Exercise prompt.
Set down the stretch of the listing from the line that contains "is (598, 442)." through the line that contains "value-cell: 0.56 is", copying it character for character. Leave the pictures out of your answer.

Provided information.
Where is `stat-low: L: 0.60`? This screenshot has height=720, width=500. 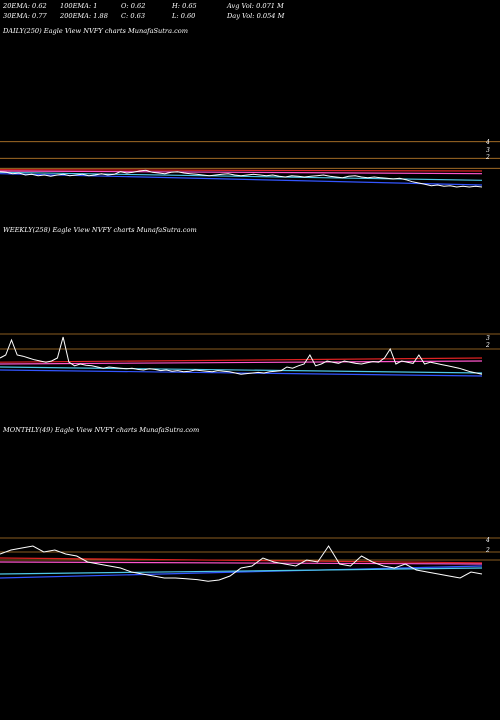 stat-low: L: 0.60 is located at coordinates (184, 16).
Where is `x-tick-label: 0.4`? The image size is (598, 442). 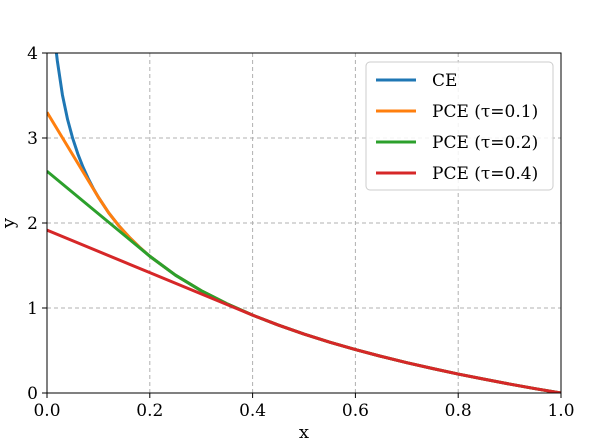
x-tick-label: 0.4 is located at coordinates (252, 411).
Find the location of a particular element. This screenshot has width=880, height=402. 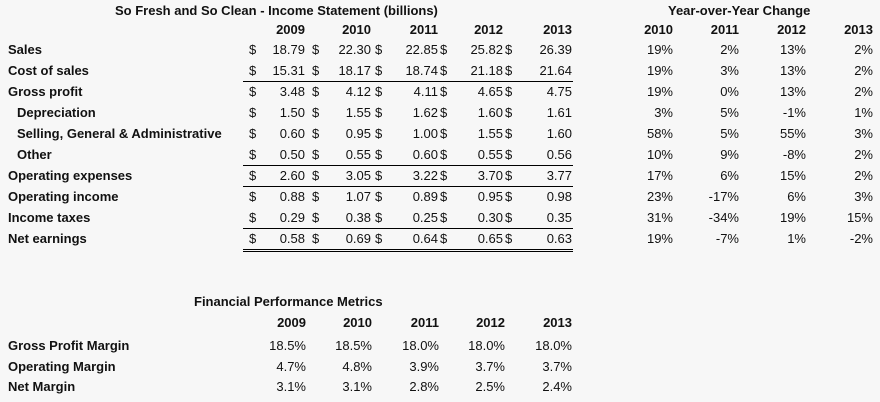

value-cell: 0.56 is located at coordinates (559, 154).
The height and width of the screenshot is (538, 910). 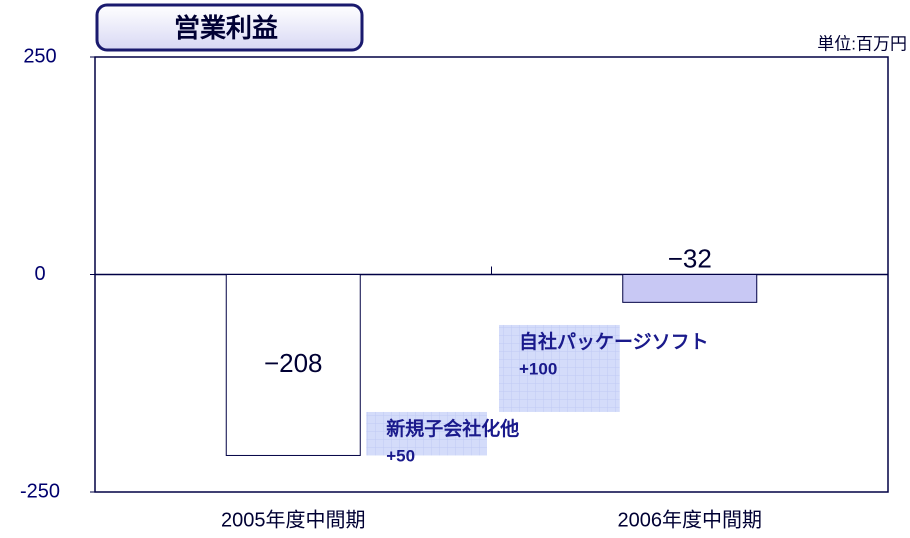 What do you see at coordinates (294, 520) in the screenshot?
I see `x-tick-label: 2005年度中間期` at bounding box center [294, 520].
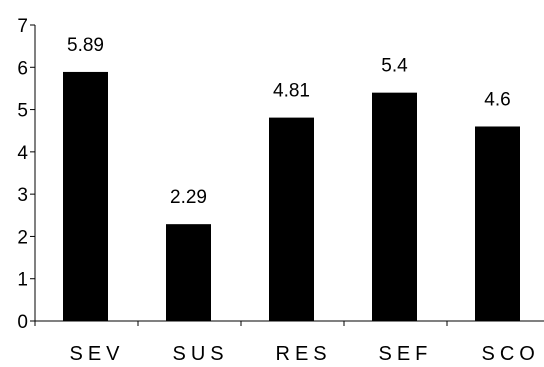 This screenshot has height=367, width=544. I want to click on bar-sef, so click(394, 207).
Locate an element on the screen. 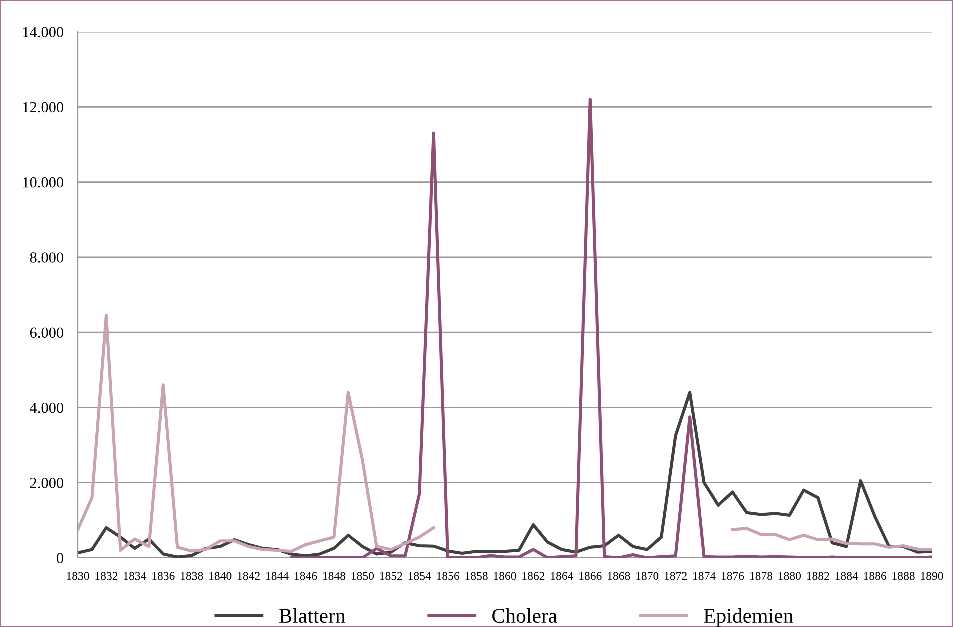 This screenshot has width=953, height=627. x-tick-label: 1860 is located at coordinates (505, 576).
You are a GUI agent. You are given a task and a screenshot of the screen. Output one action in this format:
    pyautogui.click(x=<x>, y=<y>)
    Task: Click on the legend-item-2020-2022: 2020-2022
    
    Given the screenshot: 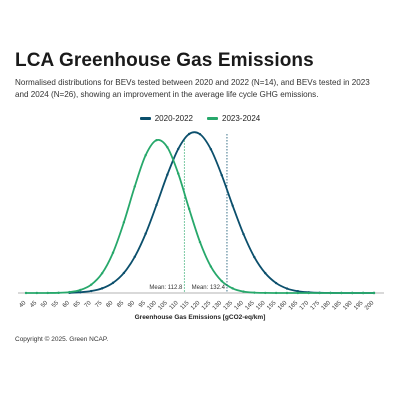 What is the action you would take?
    pyautogui.click(x=166, y=118)
    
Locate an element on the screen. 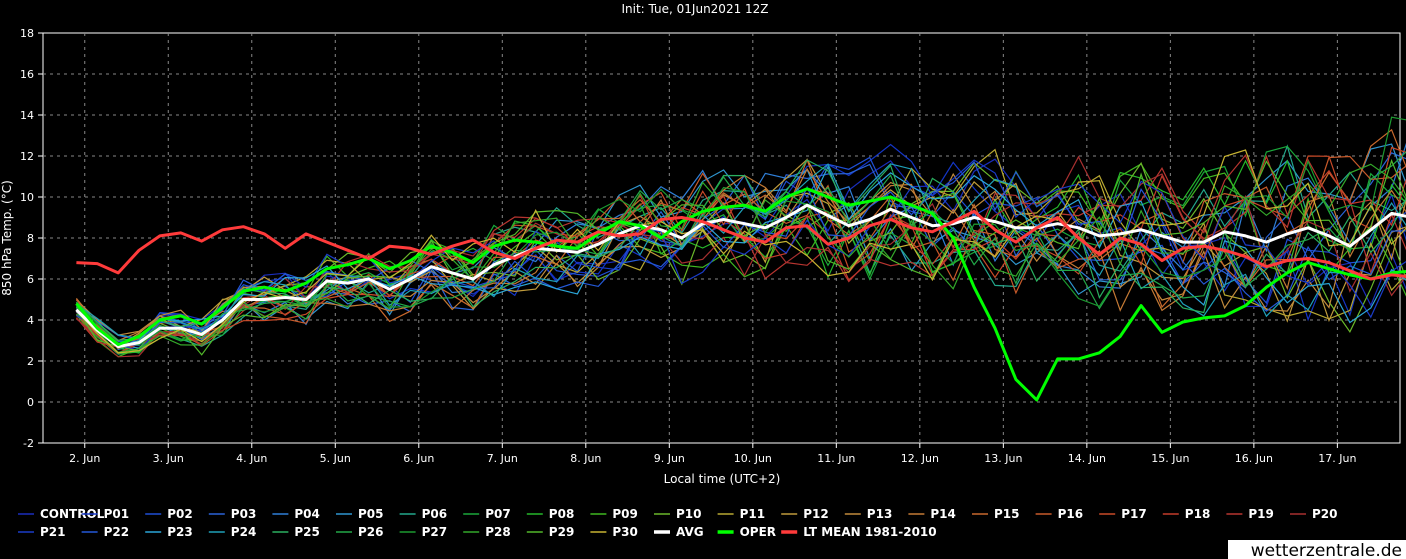 The height and width of the screenshot is (559, 1406). legend-item: P25 is located at coordinates (296, 532).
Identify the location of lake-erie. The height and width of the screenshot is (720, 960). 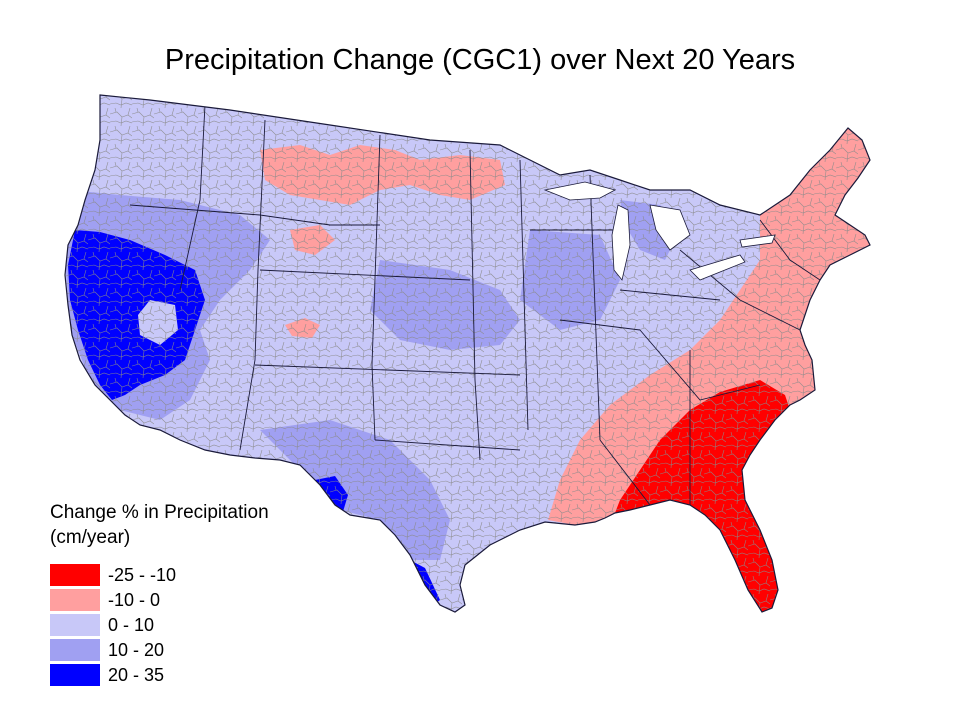
(718, 268).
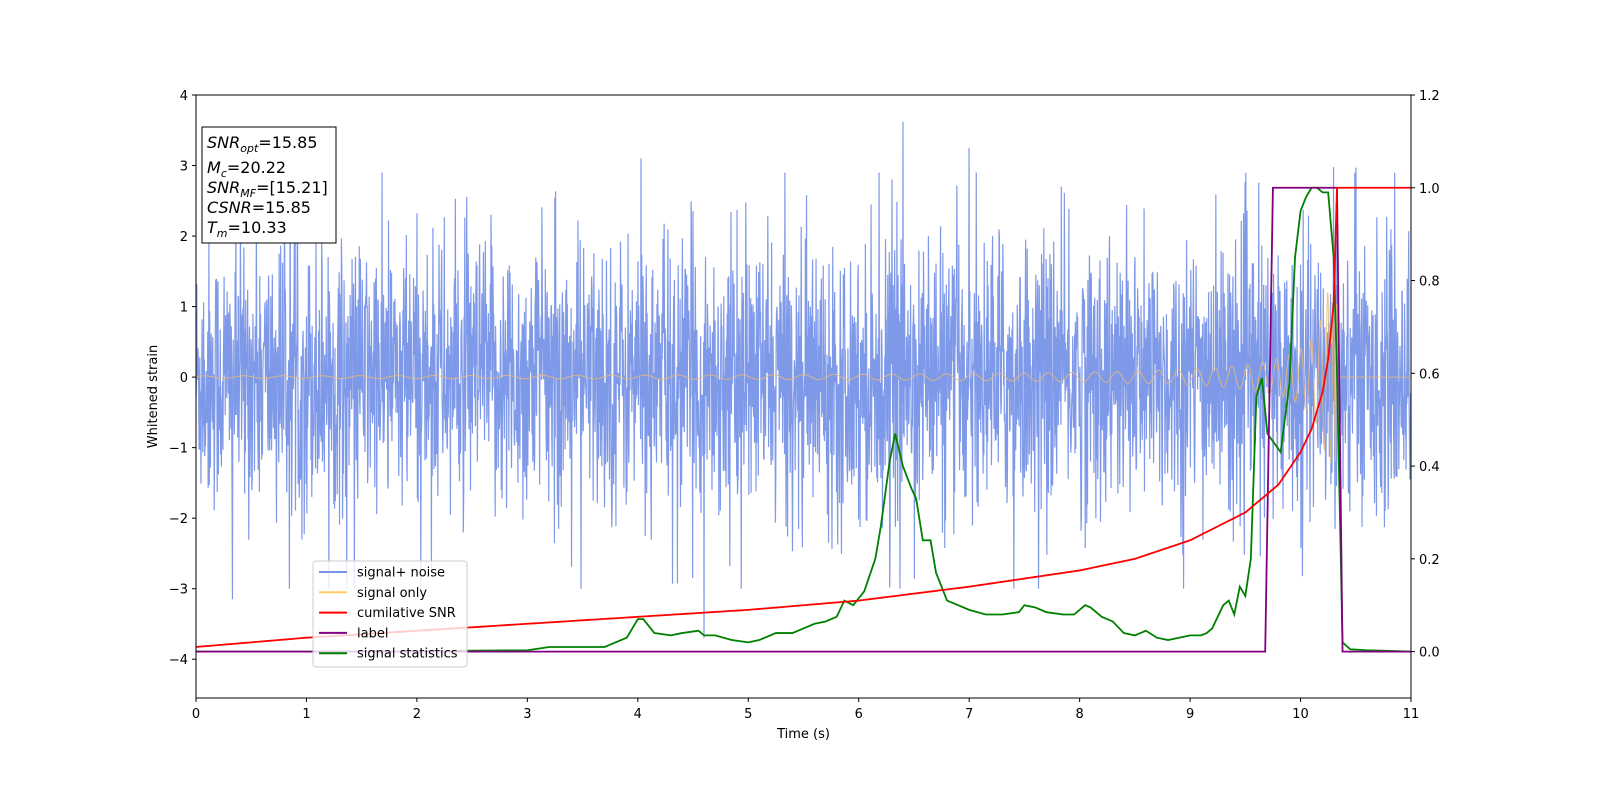 Image resolution: width=1600 pixels, height=800 pixels. Describe the element at coordinates (1300, 714) in the screenshot. I see `x-tick-label: 10` at that location.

Result of this task.
Where is `x-tick-label: 0.4`? The image size is (598, 442). 
x-tick-label: 0.4 is located at coordinates (252, 411).
Find the location of a particular element. This screenshot has width=880, height=402. 

value-cell: 0.56 is located at coordinates (559, 154).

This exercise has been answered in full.